EasyJet, la vraie «succes story» européenne
Je n’aurai pas la cruauté de rappeler les tenants de ces affirmations. Mais l’histoire d’EasyJet démontre tout le contraire. Oh, certes, il n’a pas été facile à la compagnie de s’implanter. Les gouvernements se sont acharnés à lui mettre les bâtons dans les roues en ne lui accordant pas les droits de trafic, à commencer par la Suisse. Mais le modèle, copie conforme du modèle américain Southwest, s’est finalement imposé en Europe sous la pression des consommateurs qui sont aussi, faut-il le rappeler, des électeurs...

En fait il avait toutes les chances de réussite à la condition de mener la compagnie avec une stratégie affirmée et une détermination sans faille. Stelios Ioannou le créateur avait bien identifié les problèmes que les compagnies historiques européennes auraient inévitablement à affronter. Elles n’étaient tout simplement plus en phase avec leur marché et totalement inadaptées à la conquête de couches supplémentaires de clients qui ne pouvaient pas payer les tarifs alors pratiqués.

Et la mayonnaise a pris. D’abord par la mise sur le marché de tarifs peu onéreux en aller-simple alors que les compagnies traditionnelles mettaient des obstacles sophistiqués pour accéder à des réductions. Ensuite par l’utilisation d’un seul type d’appareil ce qui avait de multiples avantages quant au prix de revient et à la souplesse d’exploitation.

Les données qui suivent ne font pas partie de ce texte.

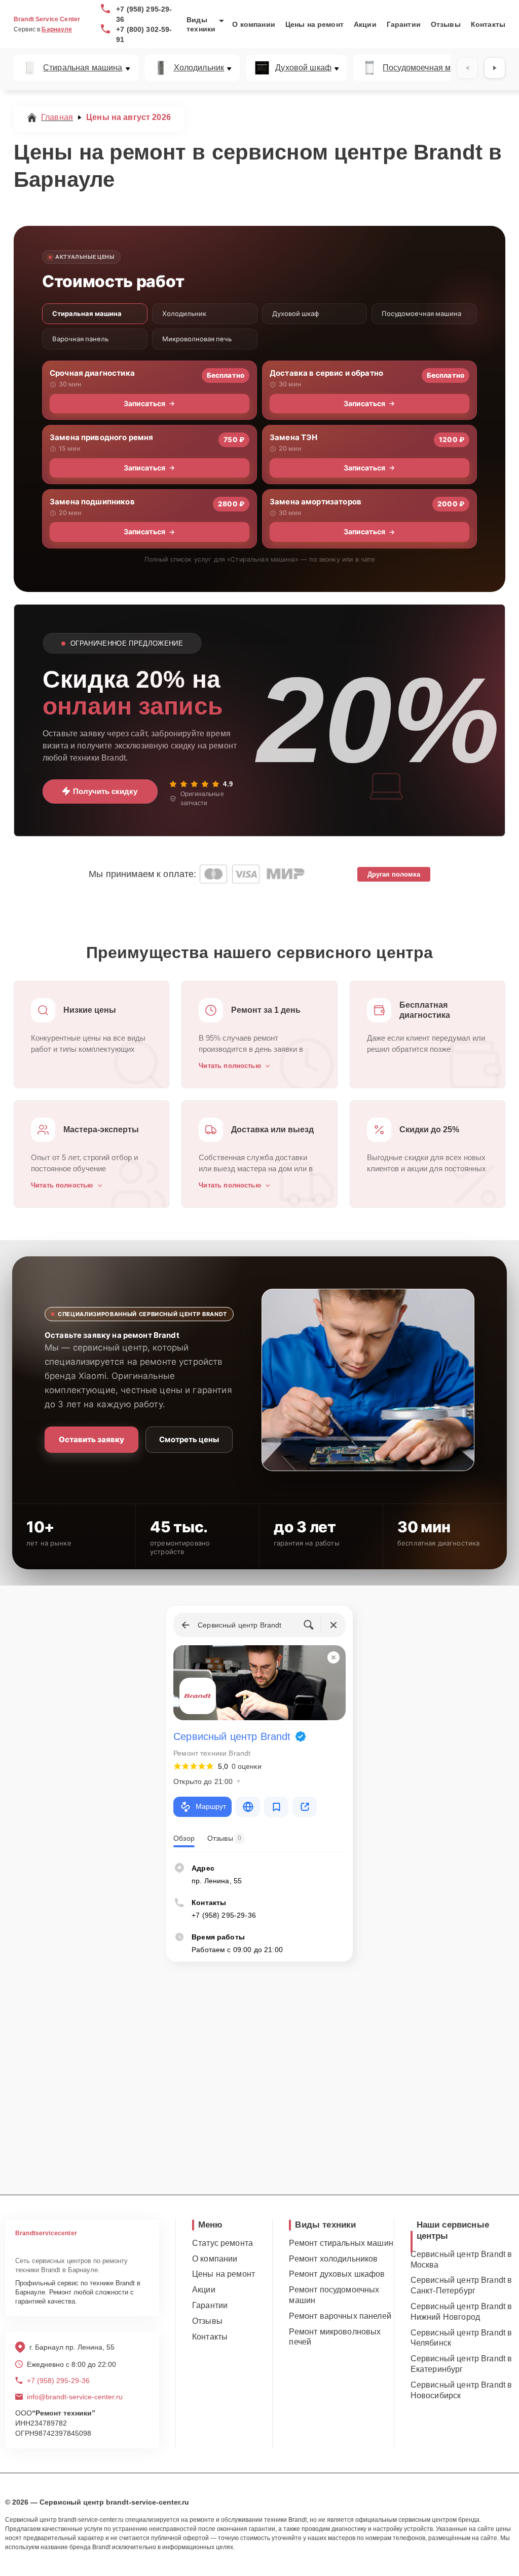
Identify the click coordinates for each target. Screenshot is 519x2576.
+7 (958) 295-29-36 (144, 14)
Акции (365, 24)
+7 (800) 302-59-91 (144, 34)
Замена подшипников (92, 501)
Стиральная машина (83, 68)
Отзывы (446, 24)
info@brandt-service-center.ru (75, 2397)
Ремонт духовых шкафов (337, 2274)
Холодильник (199, 68)
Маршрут (211, 1806)
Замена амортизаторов (315, 501)
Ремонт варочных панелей (340, 2316)
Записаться (144, 403)
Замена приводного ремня (101, 437)
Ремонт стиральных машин (341, 2243)
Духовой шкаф (303, 68)
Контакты (488, 24)
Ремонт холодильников (333, 2258)
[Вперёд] (494, 67)
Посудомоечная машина (429, 68)
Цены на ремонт (314, 24)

Enfin, la compagnie a réussi au cours des 3 dernières années à améliorer significativement son produit en introduisant l’attribution des sièges et une plus grande souplesse dans l’utilisation des billets. Ce faisant, elle a acquis une part importante de clientèle affaires (NDLR, EasyJet revendique de faire avec eux un peu plus de 20% de son chiffre d'affaires) ce qui a non seulement bien arrangé son résultat mais a eu le mérite supplémentaire d’affaiblir ses concurrents.

Et les résultats sont là. Depuis la mise en place d’une nouvelle politique résolument tournée vers la conquête de toutes les couches de clientèle, y compris les hommes d’affaires, le ratio du résultat net sur le chiffre d’affaires s’est envolé passant de 3% à 4% dans les années 2003 à 2009, avec il faut le dire une exception à plus de 8% en 2007, à un niveau proche de 7% au cours des trois dernières années. Et le résultat ne cesse de s’améliorer alors que le coefficient de remplissage est stagnant. Il faut dire qu’à plus de 87%, il est difficile de faire mieux.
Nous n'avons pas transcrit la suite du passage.